If I am to design a new table with columns always having int value, but on which I need to JOIN to another already existing old table with text values, what would lead to better performance:

  1. Designing the columns as int and sacrificing the performance of the JOIN, or
  2. Designing the columns as text to avoid casting and have the JOIN "direct", and sacrificing the size of the columns and the performance of the indexes (I assume that an index on int is much more efficient than an index on text).
CREATE TABLE table_new
(
    id1 int NOT NULL,
    id2 int NOT NULL,
    -- other columns
);
CREATE INDEX idx_new_id ON table_new (id1, id2);

CREATE TABLE table_old
(
    id1 text NOT NULL,
    id2 text NOT NULL,
    -- other columns
);
CREATE INDEX idx_old_id ON table_old (id1, id2);

I need to join table_old and table_new on id1 and id2. I know that I can use various forms of cast (as described e.g. Join two tables in postgresql if type of columns is different).

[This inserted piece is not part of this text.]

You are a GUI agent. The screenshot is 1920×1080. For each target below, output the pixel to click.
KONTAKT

What I effectively need to achieve is an equivalent of

SELECT * FROM table_old
    JOIN table_new 
    ON table_old.id1 = table_new.id1 AND table_old.id2 = table_new.id2;

However, how to do it so it uses the indexes, or how to create the indexes that the join is efficient?

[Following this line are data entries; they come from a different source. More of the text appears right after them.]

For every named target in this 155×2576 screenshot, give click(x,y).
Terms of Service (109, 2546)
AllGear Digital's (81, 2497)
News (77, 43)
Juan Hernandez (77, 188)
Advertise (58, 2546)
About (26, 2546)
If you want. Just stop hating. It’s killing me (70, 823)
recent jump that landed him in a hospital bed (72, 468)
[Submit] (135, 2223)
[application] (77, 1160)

I am worried that any form of casting id1 and id2 between int and text will destroy the performance.

To avoid the XY problem, here is the wider context:

  1. table_old is a legacy table which I am not allowed to change.
  2. table_new is my new table which I am designing.
  3. Both the tables can have millions of records.
  4. I know that in table_new the columns id1 and id2 always contain int value, so I wanted to make the table and its indexes as small and as fast as possible, hence I designed them as int.
  5. If there is no reasonable way to effectively JOIN the tables with different types of column, I can also accept as a solution that the columns would be text.
  6. What I really need to be fast is the JOIN.

Solution

  • Functional indexes to the rescue!

    CREATE TEMP TABLE t_old (tid text PRIMARY KEY);
    CREATE TEMP TABLE t_new (iid int NOT NULL);
    CREATE INDEX t_old_int_idx ON t_old ((tid::int));
    CREATE INDEX t_new_int_idx ON t_new (iid);
    INSERT INTO t_old SELECT i::text FROM generate_series(1,99999) i;
    INSERT INTO t_new VALUES (10),(20),(30);
    ANALYSE t_old;
    ANALYSE t_new;
    EXPLAIN ANALYSE SELECT t_new.*, t_old.* FROM t_new JOIN t_old ON t_new.iid = t_old.tid::int;
    ┌───────────────────────────────────────────────────────────────────────────────────────────────────────────────────────────────────┐
    │                                                            QUERY PLAN                                                             │
    ├───────────────────────────────────────────────────────────────────────────────────────────────────────────────────────────────────┤
    │ Merge Join  (cost=1.69..2.51 rows=3 width=9) (actual time=0.063..0.082 rows=3 loops=1)                                            │
    │   Merge Cond: ((t_old.tid)::integer = t_new.iid)                                                                                  │
    │   ->  Index Scan using t_old_int_idx on t_old  (cost=0.29..3050.28 rows=99999 width=5) (actual time=0.016..0.028 rows=31 loops=1) │
    │   ->  Sort  (cost=1.05..1.06 rows=3 width=4) (actual time=0.021..0.022 rows=3 loops=1)                                            │
    │         Sort Key: t_new.iid                                                                                                       │
    │         Sort Method: quicksort  Memory: 25kB                                                                                      │
    │         ->  Seq Scan on t_new  (cost=0.00..1.03 rows=3 width=4) (actual time=0.009..0.010 rows=3 loops=1)                         │
    │ Planning Time: 0.485 ms                                                                                                           │
    │ Execution Time: 0.127 ms                                                                                                          │
    └───────────────────────────────────────────────────────────────────────────────────────────────────────────────────────────────────┘
    

    If not all the values in your old table are in fact valid integers you might need to make your functional index partial too.